◆ WORK ORDER ◆
Give the entries again, word for word.

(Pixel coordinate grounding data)

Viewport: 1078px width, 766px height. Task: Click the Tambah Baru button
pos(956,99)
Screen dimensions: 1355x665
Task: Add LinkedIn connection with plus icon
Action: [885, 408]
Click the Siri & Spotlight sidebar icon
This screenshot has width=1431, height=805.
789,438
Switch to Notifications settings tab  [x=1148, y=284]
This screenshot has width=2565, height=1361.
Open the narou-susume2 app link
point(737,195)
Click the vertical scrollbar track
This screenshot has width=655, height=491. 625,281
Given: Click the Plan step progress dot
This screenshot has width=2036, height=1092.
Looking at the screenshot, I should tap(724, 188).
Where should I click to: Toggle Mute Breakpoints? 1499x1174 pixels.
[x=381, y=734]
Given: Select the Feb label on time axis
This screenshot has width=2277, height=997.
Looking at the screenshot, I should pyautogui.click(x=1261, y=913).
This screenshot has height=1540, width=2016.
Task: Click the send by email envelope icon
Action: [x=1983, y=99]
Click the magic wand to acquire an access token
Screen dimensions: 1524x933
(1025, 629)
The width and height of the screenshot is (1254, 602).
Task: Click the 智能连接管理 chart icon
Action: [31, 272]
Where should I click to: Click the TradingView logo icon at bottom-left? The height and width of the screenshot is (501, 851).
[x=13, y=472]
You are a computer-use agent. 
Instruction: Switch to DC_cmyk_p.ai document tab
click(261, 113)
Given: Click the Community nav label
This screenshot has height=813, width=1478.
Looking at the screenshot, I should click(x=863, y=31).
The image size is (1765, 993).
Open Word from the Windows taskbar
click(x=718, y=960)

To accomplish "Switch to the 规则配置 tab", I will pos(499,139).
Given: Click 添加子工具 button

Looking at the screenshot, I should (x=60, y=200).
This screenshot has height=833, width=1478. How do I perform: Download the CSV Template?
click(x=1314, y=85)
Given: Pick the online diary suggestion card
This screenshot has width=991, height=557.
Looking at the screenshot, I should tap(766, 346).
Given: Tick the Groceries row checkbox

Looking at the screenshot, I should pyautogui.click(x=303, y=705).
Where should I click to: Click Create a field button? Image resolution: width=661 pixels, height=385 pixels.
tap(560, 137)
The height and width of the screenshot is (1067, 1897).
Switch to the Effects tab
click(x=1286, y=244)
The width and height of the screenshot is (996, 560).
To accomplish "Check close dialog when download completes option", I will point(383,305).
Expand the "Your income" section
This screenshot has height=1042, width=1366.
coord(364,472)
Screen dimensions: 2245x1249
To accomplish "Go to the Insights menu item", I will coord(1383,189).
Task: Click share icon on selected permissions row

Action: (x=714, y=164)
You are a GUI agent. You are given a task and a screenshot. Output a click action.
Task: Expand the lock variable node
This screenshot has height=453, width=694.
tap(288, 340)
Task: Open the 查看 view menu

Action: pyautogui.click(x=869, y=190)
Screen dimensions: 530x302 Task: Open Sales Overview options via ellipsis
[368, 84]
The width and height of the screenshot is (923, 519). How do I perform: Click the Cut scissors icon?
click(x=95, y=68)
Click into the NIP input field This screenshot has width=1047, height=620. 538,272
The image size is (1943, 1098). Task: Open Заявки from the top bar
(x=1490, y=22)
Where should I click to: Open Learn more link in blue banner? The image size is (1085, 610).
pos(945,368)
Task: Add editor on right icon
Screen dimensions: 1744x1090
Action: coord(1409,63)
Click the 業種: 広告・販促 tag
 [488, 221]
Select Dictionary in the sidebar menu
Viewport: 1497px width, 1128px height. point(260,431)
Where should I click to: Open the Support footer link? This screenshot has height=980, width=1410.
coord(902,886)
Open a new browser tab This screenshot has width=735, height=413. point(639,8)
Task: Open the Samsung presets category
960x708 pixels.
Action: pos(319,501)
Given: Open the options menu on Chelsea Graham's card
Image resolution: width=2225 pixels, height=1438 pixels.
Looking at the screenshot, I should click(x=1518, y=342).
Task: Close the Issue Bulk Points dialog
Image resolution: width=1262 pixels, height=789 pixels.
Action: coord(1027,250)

◆ ANSWER ◆
Viewport: 1078px width, 766px height. Task: Click the Tambah Baru button
pos(956,99)
Screen dimensions: 1355x665
Task: Add LinkedIn connection with plus icon
Action: [885, 408]
Click the Siri & Spotlight sidebar icon
This screenshot has width=1431, height=805.
789,438
Switch to Notifications settings tab  [x=1148, y=284]
This screenshot has width=2565, height=1361.
Open the narou-susume2 app link
point(737,195)
Click the vertical scrollbar track
This screenshot has width=655, height=491. 625,281
Given: Click the Plan step progress dot
This screenshot has width=2036, height=1092.
Looking at the screenshot, I should tap(724, 188).
Where should I click to: Toggle Mute Breakpoints? 1499x1174 pixels.
[x=381, y=734]
Given: Select the Feb label on time axis
This screenshot has width=2277, height=997.
Looking at the screenshot, I should pyautogui.click(x=1261, y=913).
This screenshot has height=1540, width=2016.
Task: Click the send by email envelope icon
Action: [x=1983, y=99]
Click the magic wand to acquire an access token
Screen dimensions: 1524x933
(1025, 629)
The width and height of the screenshot is (1254, 602).
Task: Click the 智能连接管理 chart icon
Action: [31, 272]
Where should I click to: Click the TradingView logo icon at bottom-left? The height and width of the screenshot is (501, 851).
[x=13, y=472]
You are a computer-use agent. 
Instruction: Switch to DC_cmyk_p.ai document tab
click(261, 113)
Given: Click the Community nav label
This screenshot has height=813, width=1478.
Looking at the screenshot, I should click(x=863, y=31).
The image size is (1765, 993).
Open Word from the Windows taskbar
click(x=718, y=960)

To accomplish "Switch to the 规则配置 tab", I will pos(499,139).
Given: Click 添加子工具 button

Looking at the screenshot, I should (x=60, y=200).
This screenshot has height=833, width=1478. How do I perform: Download the CSV Template?
click(x=1314, y=85)
Given: Pick the online diary suggestion card
This screenshot has width=991, height=557.
Looking at the screenshot, I should tap(766, 346).
Given: Tick the Groceries row checkbox

Looking at the screenshot, I should pyautogui.click(x=303, y=705).
Where should I click to: Click Create a field button? Image resolution: width=661 pixels, height=385 pixels.
tap(560, 137)
The height and width of the screenshot is (1067, 1897).
Switch to the Effects tab
click(x=1286, y=244)
The width and height of the screenshot is (996, 560).
To accomplish "Check close dialog when download completes option", I will point(383,305).
Expand the "Your income" section
This screenshot has height=1042, width=1366.
coord(364,472)
Screen dimensions: 2245x1249
To accomplish "Go to the Insights menu item", I will coord(1383,189).
Task: Click share icon on selected permissions row

Action: (x=714, y=164)
You are a GUI agent. You are given a task and a screenshot. Output a click action.
Task: Expand the lock variable node
This screenshot has height=453, width=694.
tap(288, 340)
Task: Open the 查看 view menu

Action: pyautogui.click(x=869, y=190)
Screen dimensions: 530x302 Task: Open Sales Overview options via ellipsis
[368, 84]
The width and height of the screenshot is (923, 519). How do I perform: Click the Cut scissors icon?
click(x=95, y=68)
Click into the NIP input field This screenshot has width=1047, height=620. 538,272
The image size is (1943, 1098). Task: Open Заявки from the top bar
(x=1490, y=22)
Where should I click to: Open Learn more link in blue banner? The image size is (1085, 610).
pos(945,368)
Task: Add editor on right icon
Screen dimensions: 1744x1090
Action: coord(1409,63)
Click the 業種: 広告・販促 tag
 [488, 221]
Select Dictionary in the sidebar menu
Viewport: 1497px width, 1128px height. point(260,431)
Where should I click to: Open the Support footer link? This screenshot has height=980, width=1410.
coord(902,886)
Open a new browser tab This screenshot has width=735, height=413. point(639,8)
Task: Open the Samsung presets category
960x708 pixels.
Action: pos(319,501)
Given: Open the options menu on Chelsea Graham's card
Image resolution: width=2225 pixels, height=1438 pixels.
Looking at the screenshot, I should click(x=1518, y=342).
Task: Close the Issue Bulk Points dialog
Image resolution: width=1262 pixels, height=789 pixels.
Action: coord(1027,250)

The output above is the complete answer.